Es war ein dicker Mann mit seinem ebenso dicken, kräftigen Sohn und seine dürre Frau, der Liza schon einmal begegnet war – die Familie Dursley.
„Was ist das hier für ein Lärm, es ist mitten in der –", Vernon Dursley verstummte, als er Konstantin erblickte, der ihn mit seinem schneeweißen Lächeln angrinste. So jemanden wie Konstantin vergaß man nicht mehr einfach so – bei dieser Familie hatte Kon wohl einen negativen Nachgeschmack hinterlassen.
„Was machen Sie denn hier?", fragte Vernon laut und stampfte auch die letzten Stufen hinunter, den Zeigefinger drohend erhoben und er kam auf Konstantin zu, der (obwohl er um ein ganzes Stück kleiner war, als Vernon und nur ungefähr ein Drittel so dick) absolut unbeeindruckt blieb und sich nicht rührte.
„Wir haben hier Zuflucht gesucht", sagte Konstantin ruhig und lächelte (so wie er immer lächelte), „Wir sind angegriffen worden – natürlich ein ungünstiger Zeitpunkt, aber wir hatten wohl Glück."
„Was ist passiert?", fragte Hestia, „Habt ihr den Namen von Ihr-wisst-schon-wen ausgesprochen?"
„Ausnahmsweise einmal nicht!", jubelte Konstantin.
„Es ist ein Werwolf gewesen – wir wissen nicht, ob er uns erwartet hat oder es Zufall gewesen ist", gestand Liza, „aber es würde mich nicht wundern, wenn es geplant gewesen wäre..."
„Ein Werwolf?", quickte Petunia Dursley erschrocken, „Das... die existieren auch?"
„Natürlich existieren diese!", rief Konstantin aus und wirbelte herum, sodass der Saum seines Umhangs gegen Vernons Bauch schlug, der überhaupt nicht begeistert davon aussah, „Und ich muss zugeben, Schwesterherz, dass ich einen Moment lang ein bisschen Angst gehabt habe – deswegen ist das wohl auch der einzige Ort, der mir eingefallen ist."
„Ich bin mir ziemlich sicher, ich habe dir irgendwann einmal gesagt, dass mein Job nicht ganz so ungefährlich ist, wie du immer sagst", erinnerte Liza ihn.
„Weißt du noch, wie du und Charlie von einem Werwolf angegriffen worden seid?", fragte Konstantin und Liza nickte, „Damals habe ich mich noch gefragt, warum genau du in so einer Situation Panik bekommst –"
„Danke, Kon..."
„–aber jetzt weiß ich, dass ich genauso Panik bekomme.

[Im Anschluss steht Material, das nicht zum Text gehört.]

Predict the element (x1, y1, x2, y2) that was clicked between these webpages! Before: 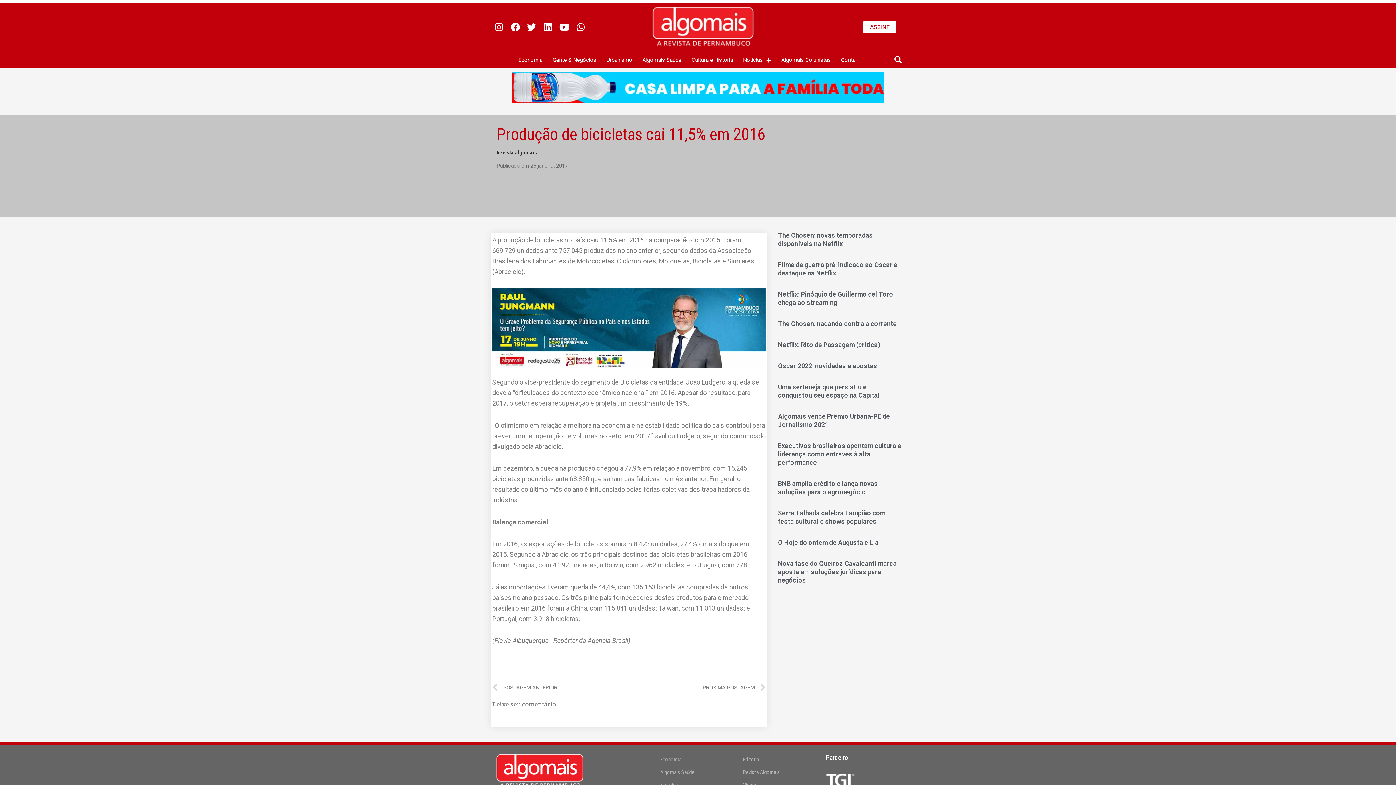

Wenn Agnes wieder sie selbst ist, muss ich ihr meinen Respekt aussprechen – sie hat es auch noch geschafft, sich in so einer Situation selbst zu retten... jedenfalls den größten Teil..."
„Was ist euer Plan?", fragte Hestia verwirrt, „Ich habe nicht erwartet, dass irgendjemand genau dieses Haus aussuchen wird, um sich zu verstecken!"
„Vertrau mir – ich habe das auch nicht erwartet", gestand Liza seufzend, „Wir sollten auch nicht zu lange hier bleiben, aber wir brauchen noch diese Nacht und vielleicht Morgen, um uns wieder zusammen zu raufen."
„Was hindert euch daran, sofort wieder zu verschwinden?", fragte Vernon Dursley, offensichtlich überhaupt nicht begeistert von der Idee, die Flüchtlinge aufzunehmen.
„Dursley, wenn ich Sie wäre, würde ich lieber aufhören zu sprechen", schlug Konstantin unhöflich vor, es gelang ihm aber, dabei trotzdem zu lächeln, aber es war ein beunruhigendes Lächeln, „Wie der Zufall es so will, ist unsere Gruppe nicht vollständig und zwei von uns sind zurück geblieben, um gegen den Werwolf zu kämpfen und wir wissen noch nicht einmal, ob sie überleben werden."
Es wurde kurz still und Liza beobachtete, wie einen winzigen Moment lang Konstantins Fassade bröckelte und Sorge auf seinem Gesicht erkennbar wurde. Er holte tief Luft.
„Ich habe nicht gewusst, dass noch jemand mit euch unterwegs ist", gestand Hestia überrascht, „Normalerweise bin ich ziemlich informiert."
„Es sind Sirius und Agnes", erklärte Tia schüchtern, „Agnes steht unter dem Wolfsbanntrank und Sirius wollte ihr mit dem Werwolf helfen."
In diesem Moment fiel eine silberne Gestalt von der Decke herunter – es war ein Patronus, genauer gesagt ein großer Hund, der eins zu eins aussah, wie die Animagusgestalt von Sirius.
„Agnes hat sich um den Werwolf gekümmert", sprach der Patronus mit Sirius' Stimme, „Es ist sicher."